Copy verbatim the rows below, from the line containing "Given: Click the Regression window app icon" through the end of the rows, both ends included. Omit the pictures.

— RECORDS TO USE —
····················
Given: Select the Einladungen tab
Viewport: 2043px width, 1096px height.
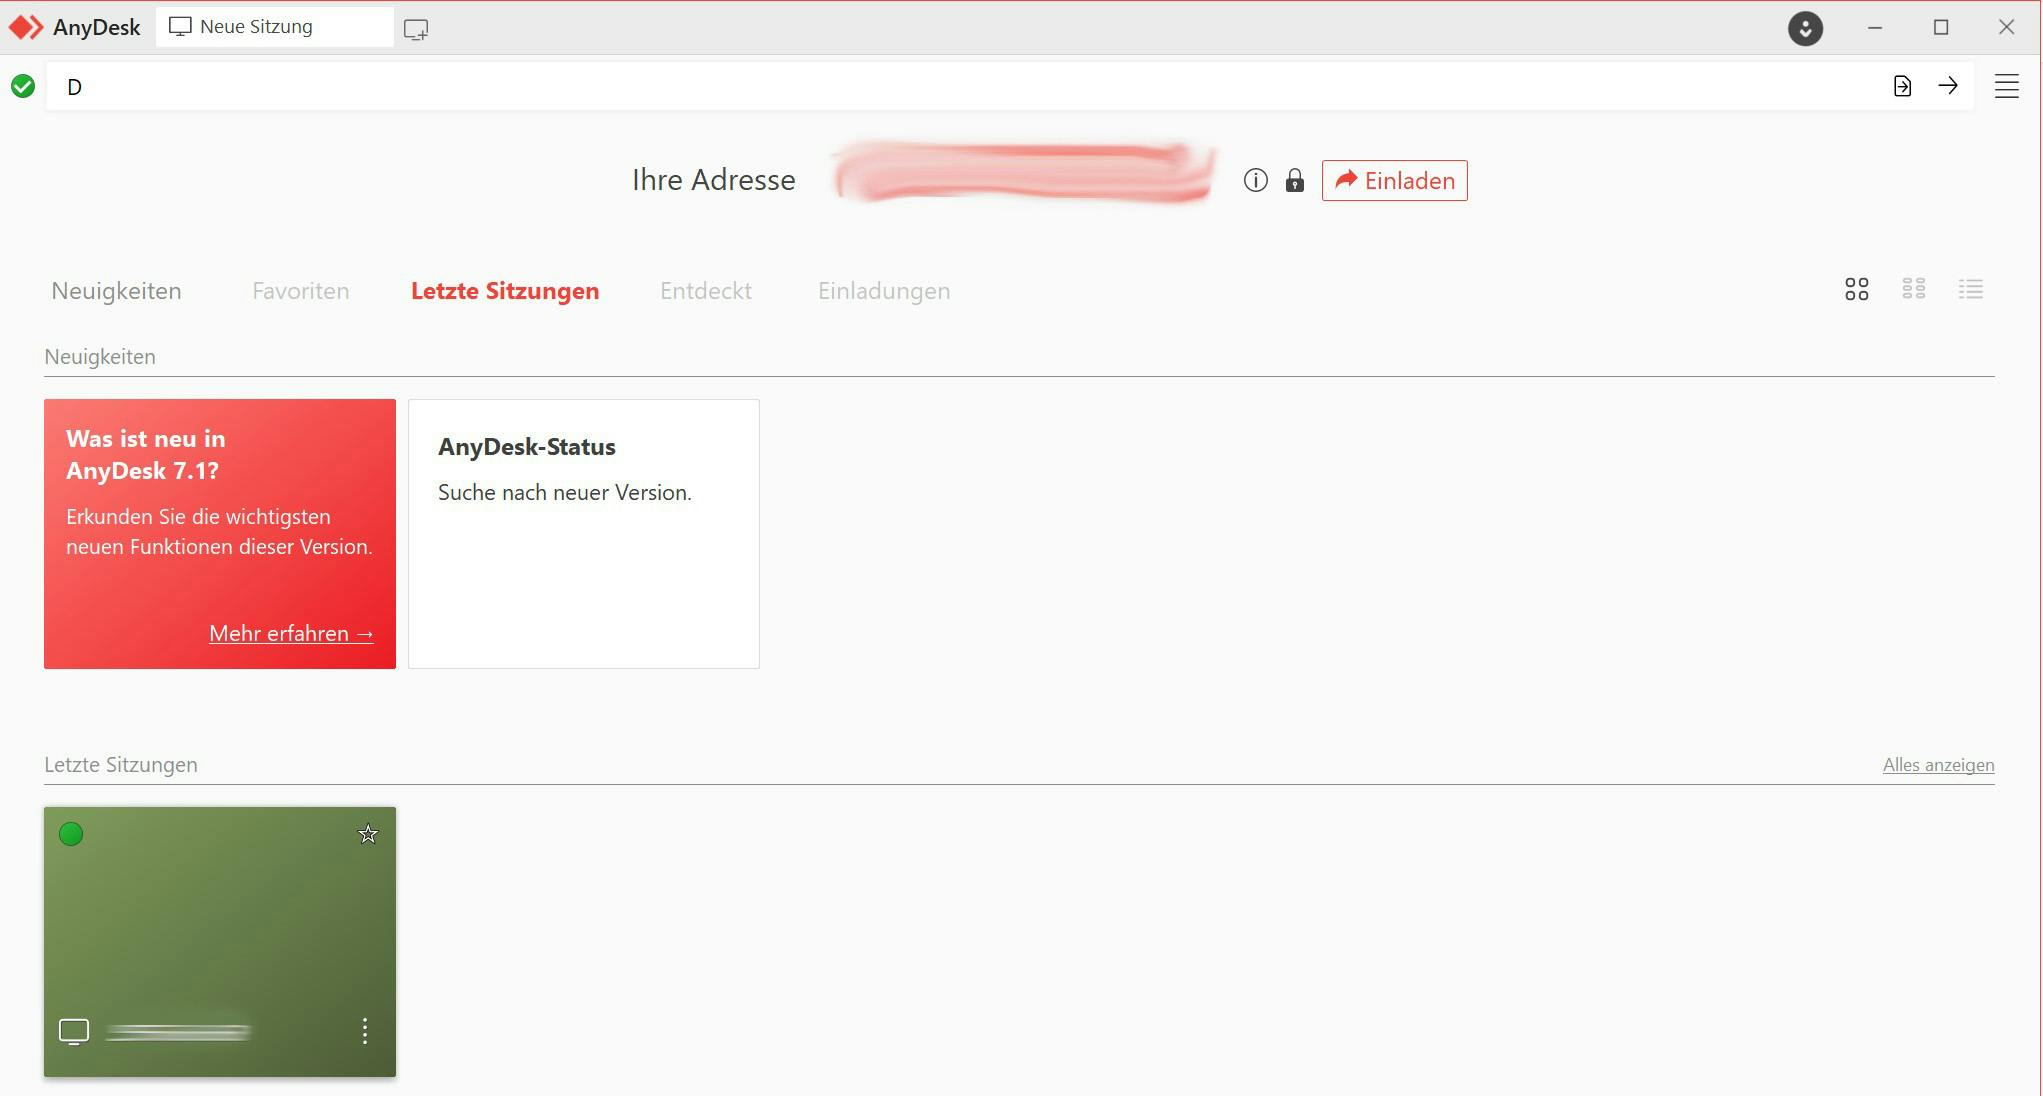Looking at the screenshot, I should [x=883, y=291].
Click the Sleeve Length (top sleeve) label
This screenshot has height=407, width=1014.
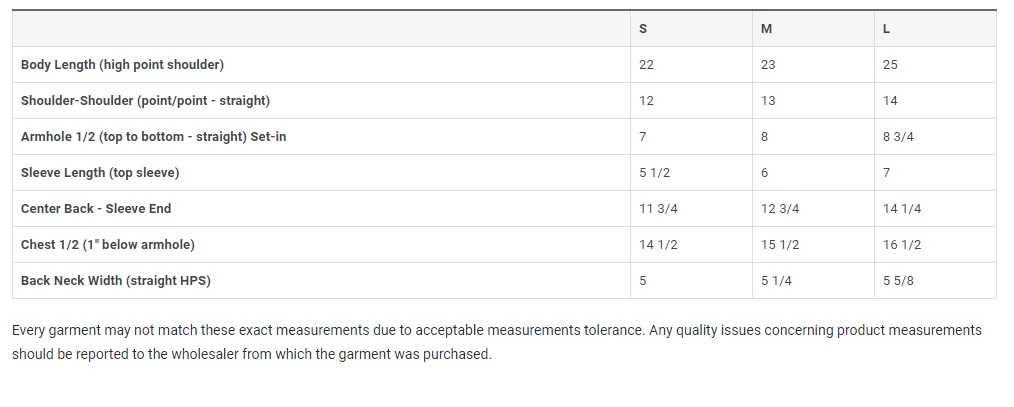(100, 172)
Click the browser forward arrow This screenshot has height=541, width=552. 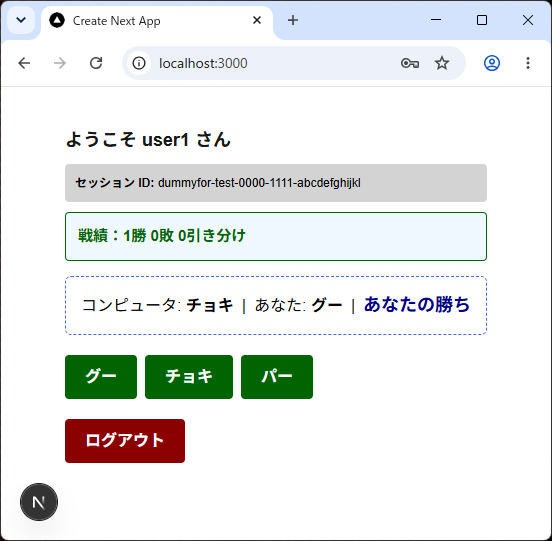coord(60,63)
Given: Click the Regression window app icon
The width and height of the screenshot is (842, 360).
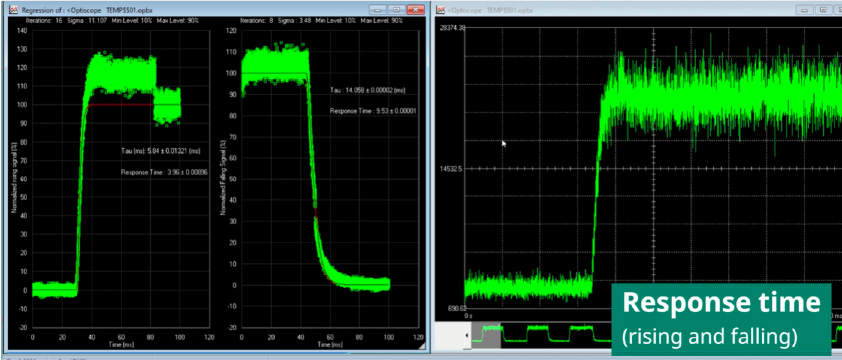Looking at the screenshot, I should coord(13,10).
····················
— COMPLETED TASK —
Given: Click the Regression window app icon
The width and height of the screenshot is (842, 360).
Looking at the screenshot, I should coord(13,10).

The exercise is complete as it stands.